Monday, August 19, 2013

The best race you can run

     Sometimes the best race you can run is one you can't quite win.

     We just got home from a beach vacation, a long weekend of swimming and sand and sleeping late, of eating seafood every night and shaking sand out of beach towels, clothes, and hair. Saturday afternoon, after a short swim, I lazed in a chair by ocean's edge to enjoy the mild setting sun and the crash of wave on shore and the tang of the salt air.
    The clientele at this condo was predominantly families, and most of the people on the beach were parents with small kids. About a hundred yards away was a family playing by water's edge. Father, mother, daughter, doing the usual things with little plastic pails and shovels and sand.
    After she got tired of digging in the sand, the daughter decided to challenge Dad to a race. Dad had the look of a long-distance runner, lean and long-legged and skinny, with the scruffy beard and various tattoos of a hipster. I guess even hipsters have kids sometimes. The daughter was about eight or nine and still had the pudgy torso and short legs of childhood. Mom counted down (on your mark....get set...go!!) with admirable enthusiasm, and off they dashed, just a short way down the beach.
     They raced in the opposite direction, away from my vantage point rather than towards it, so I didn't see their faces as they ran.

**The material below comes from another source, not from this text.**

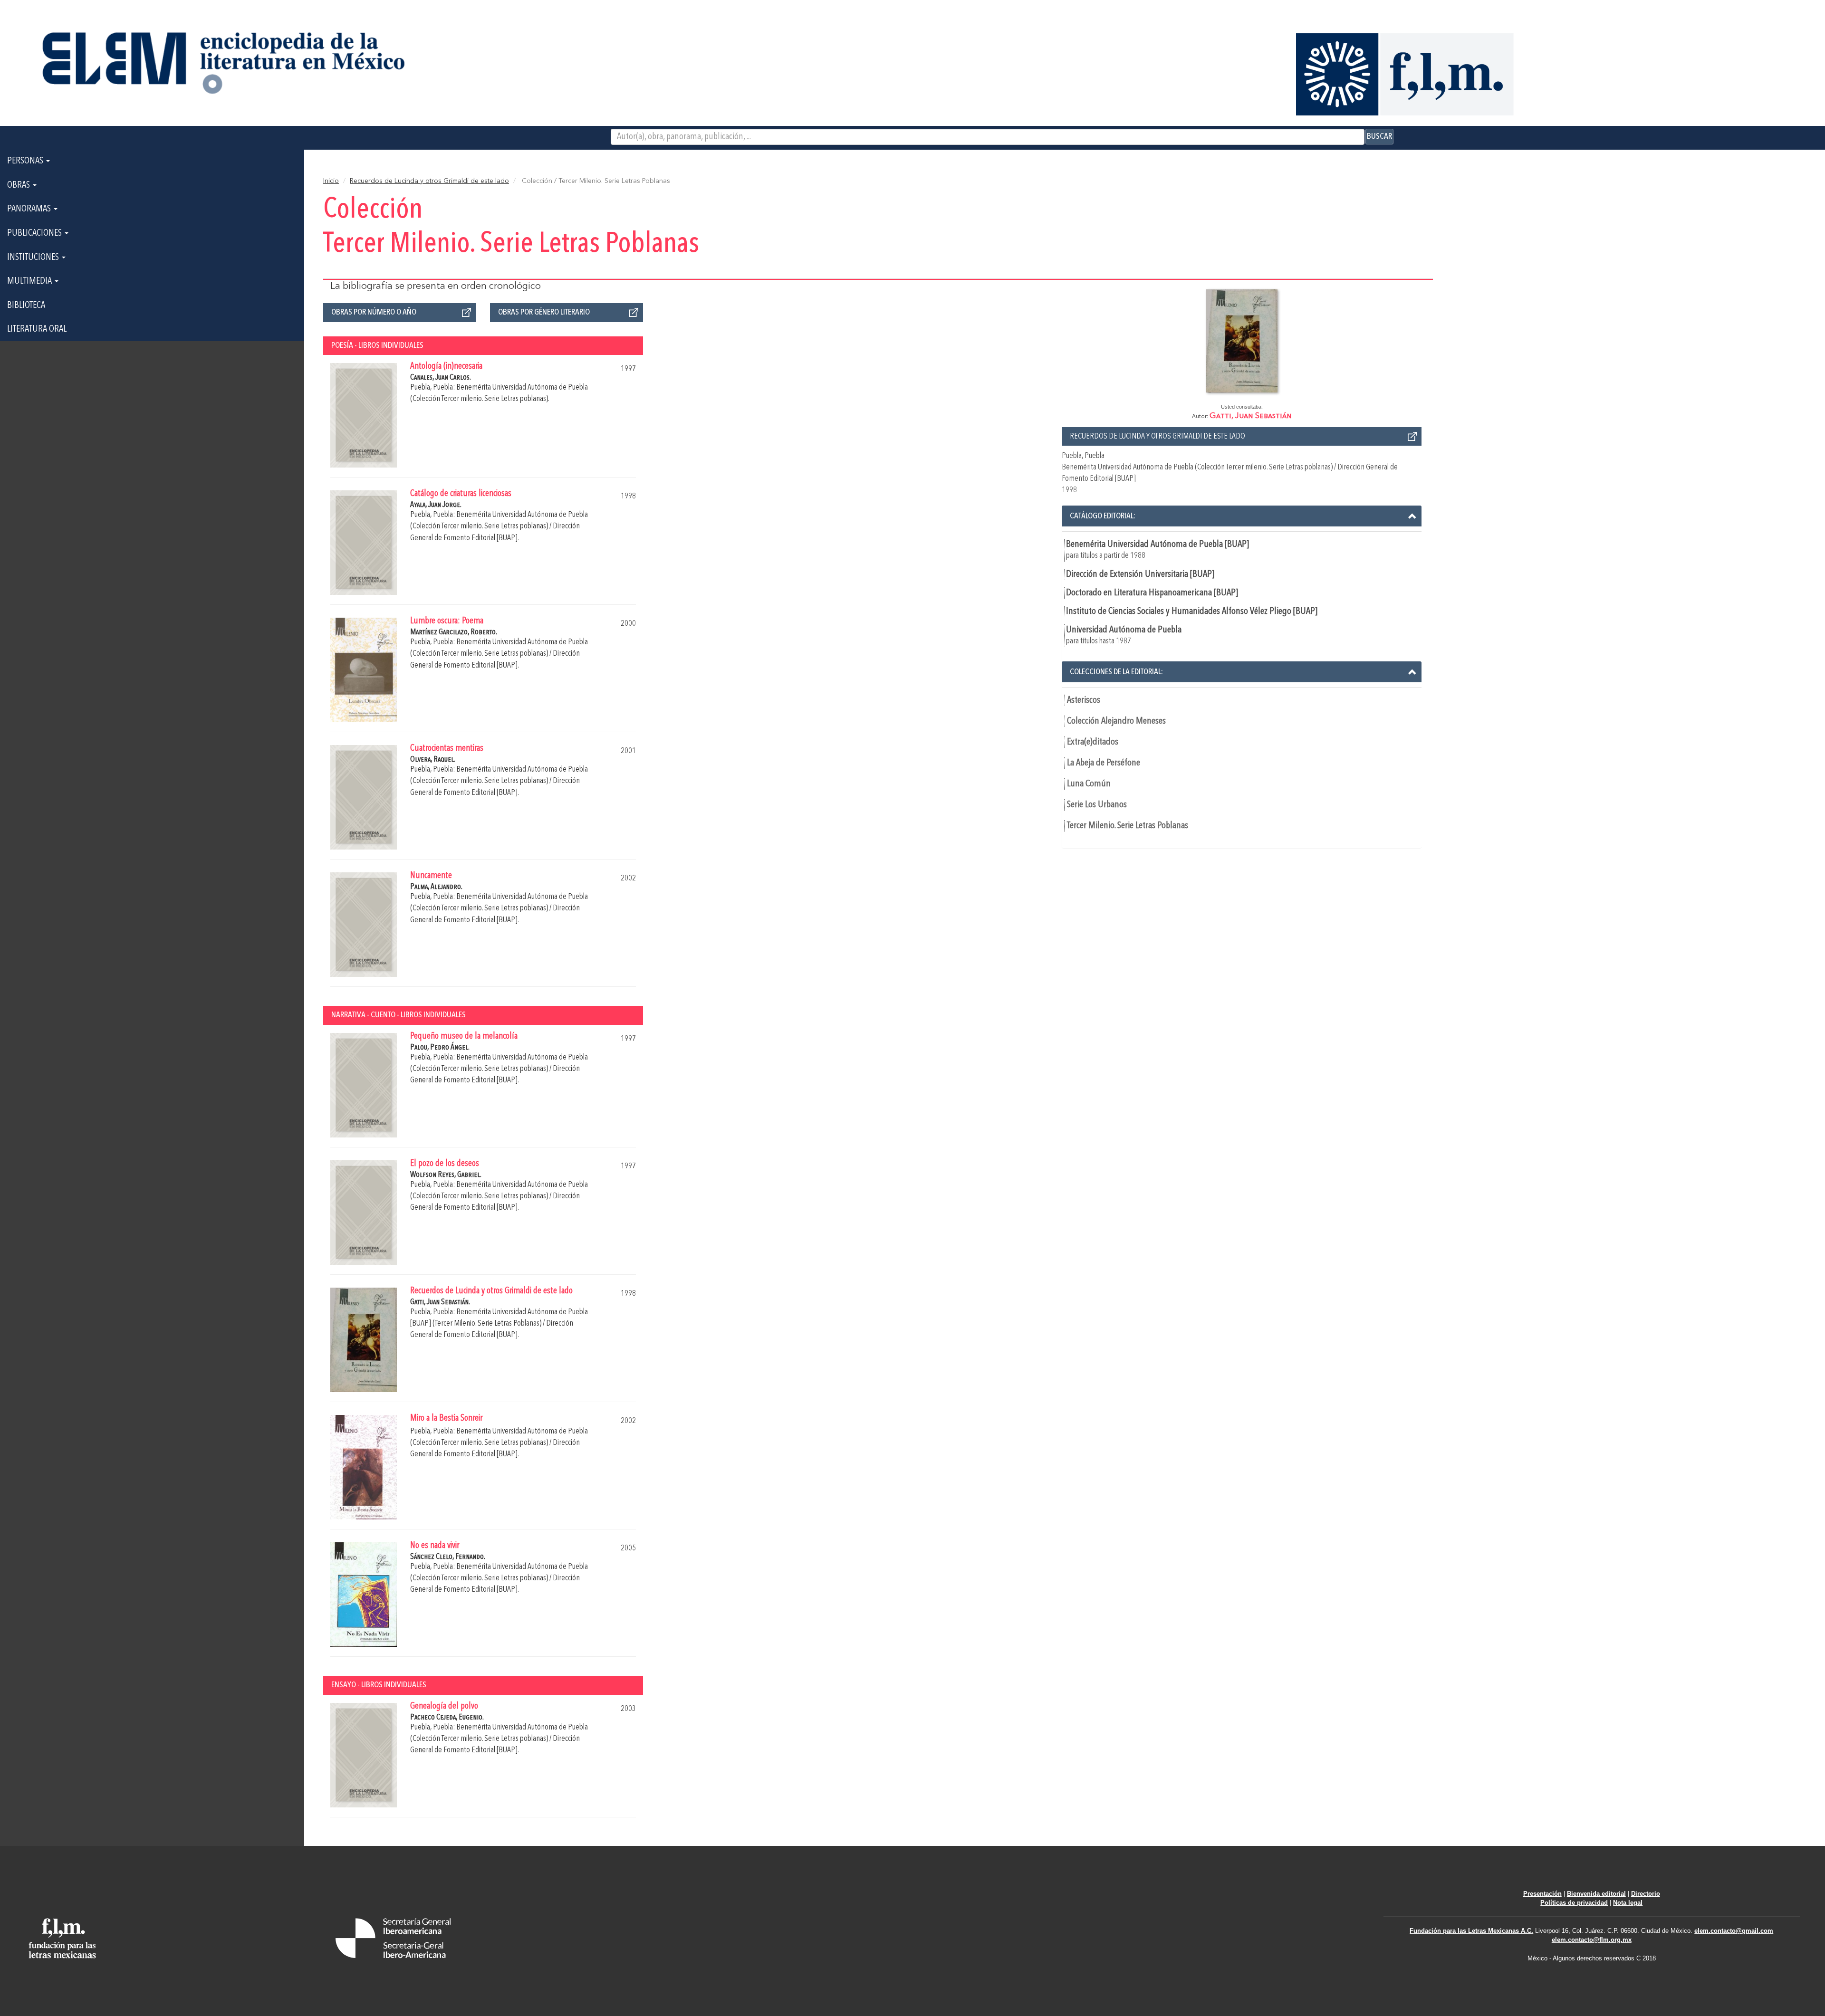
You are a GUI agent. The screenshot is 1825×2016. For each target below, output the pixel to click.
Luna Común (1089, 784)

All I saw were the smooth strides of the father and the awkward, churning gait of the little girl as they paced each other.
     You know how the race came out. Somehow she pulled ahead of her daddy at the very end, won the race even though it looked as if every arm-pumping stride she took was off-balance. Somehow, by a mysterious process known to all parents,  she overtook his economical graceful gait with a burst of energy and won with the slimmest of margins.
     From my seat, I could only see their backs.
 
     Until they turned around to run back to mom. The little girl was laughing and squealing in triumph, her face lit up with the thrill of the race and her victory. Such a grin (ear-to-ear!!) I think we only see on the faces of the very young....or the very innocent.
     But Dad looked EVEN MORE like he had just won the race.
     And I really think he did. And I wonder if when he was a little boy, just starting to find out the strength in his own legs, he challenged his father to a footrace. If in the time-honored tradition, he also somehow outran his father. If in his own unearned but oh-so-deserved win he too had been encouraged to run and run and run, to set his mark high and strive for the mountaintops.
    Nothing succeeds like success or just a taste of victory, a few steps gained on an understanding parent who knows that unexpected victory may strengthen and embolden the young or the weak to greater achievement and fulfillment.

   Sometimes the best race you can run is one you can't quite win.